A position that contradicts international standards

The view expressed by the Court of Appeal that a parent company duty of care may only arise in cases of active control or enforcement would promote a “hands off” approach to the human rights impacts of subsidiaries. This runs counter to the international consensus, reflected in key international frameworks such as the UN Guiding Principles on Business and Human Rights (UNGPs) and the OECD Guidelines for Multinational Enterprises (OECD Guidelines), that requires a “hands on” approach to corporations’ human rights impacts. These instruments call on companies to take proactive due diligence steps to ensure they avoid infringements on human rights across their global operations. They specifically target companies in a position of control or leverage over the activities of their subsidiaries. Should it stand, the Court of Appeal’s ruling would have the exact opposite effect of discouraging parent companies from concerning themselves with, and taking action to avoid, the adverse human rights impacts of their subsidiaries. 

Relevance of international standards for parent company liability

The majority in the Court of Appeal expressed the highly concerning view that international standards on responsible business conduct are irrelevant to the existence of an arguable duty of care. This position is out of sync with the UK government’s position on business and human rights and an example of the sort of policy incoherence principle 8 of the UNGPs advocates against. Key international instruments, such as the UNGPs and OECD Guidelines, have been recognized and endorsed by both governments, including the UK government, and businesses, including Shell. They have in fact been elaborated with the full participation and direct input of businesses. It is contradictory for a UK court (as for any other court) examining a case of alleged corporate human rights abuse to dismiss as irrelevant international normative frameworks that have been specifically designed to deal with these situations. Courts can only but look to these instruments to inform their parent company liability decisions.  
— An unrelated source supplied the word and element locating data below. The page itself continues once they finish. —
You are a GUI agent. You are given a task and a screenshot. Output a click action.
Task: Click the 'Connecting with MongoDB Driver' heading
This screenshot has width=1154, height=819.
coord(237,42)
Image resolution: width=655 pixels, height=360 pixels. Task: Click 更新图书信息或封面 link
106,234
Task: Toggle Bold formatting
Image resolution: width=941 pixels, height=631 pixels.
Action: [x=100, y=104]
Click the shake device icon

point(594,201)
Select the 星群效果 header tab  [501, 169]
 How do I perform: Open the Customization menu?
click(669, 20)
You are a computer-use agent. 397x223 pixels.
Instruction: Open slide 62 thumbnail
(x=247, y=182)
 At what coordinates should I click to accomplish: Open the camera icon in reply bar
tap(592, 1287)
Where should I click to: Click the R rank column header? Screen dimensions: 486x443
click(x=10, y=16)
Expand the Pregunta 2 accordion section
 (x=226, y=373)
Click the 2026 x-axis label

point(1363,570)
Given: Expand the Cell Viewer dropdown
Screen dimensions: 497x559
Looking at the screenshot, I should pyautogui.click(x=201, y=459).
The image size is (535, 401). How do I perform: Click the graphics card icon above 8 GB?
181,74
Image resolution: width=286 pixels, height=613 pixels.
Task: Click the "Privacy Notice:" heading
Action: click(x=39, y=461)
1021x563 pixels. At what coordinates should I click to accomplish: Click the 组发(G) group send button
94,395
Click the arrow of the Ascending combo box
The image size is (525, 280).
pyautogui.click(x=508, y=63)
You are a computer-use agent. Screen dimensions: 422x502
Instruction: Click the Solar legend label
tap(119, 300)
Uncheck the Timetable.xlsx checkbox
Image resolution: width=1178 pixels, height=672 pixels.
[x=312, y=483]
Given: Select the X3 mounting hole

Reflecting the letter and spirit of business and human rights standards

The Nigerian communities have now taken their fight for justice to the UK Supreme Court.  The Nigerian claimants are hoping, as many of us do, that the Supreme Court will appreciate the significance of this case and grant permission to appeal. This will allow the parties to determine with full and proper consideration of the facts the role that Shell played in the harm caused to Nigerian communities. If the appeal goes ahead, let us also hope that the Supreme Court sees and corrects the injustices of the lower court’s decision and better reflects, in its parent company liability reasoning, the letter and spirit of international business and human rights standards.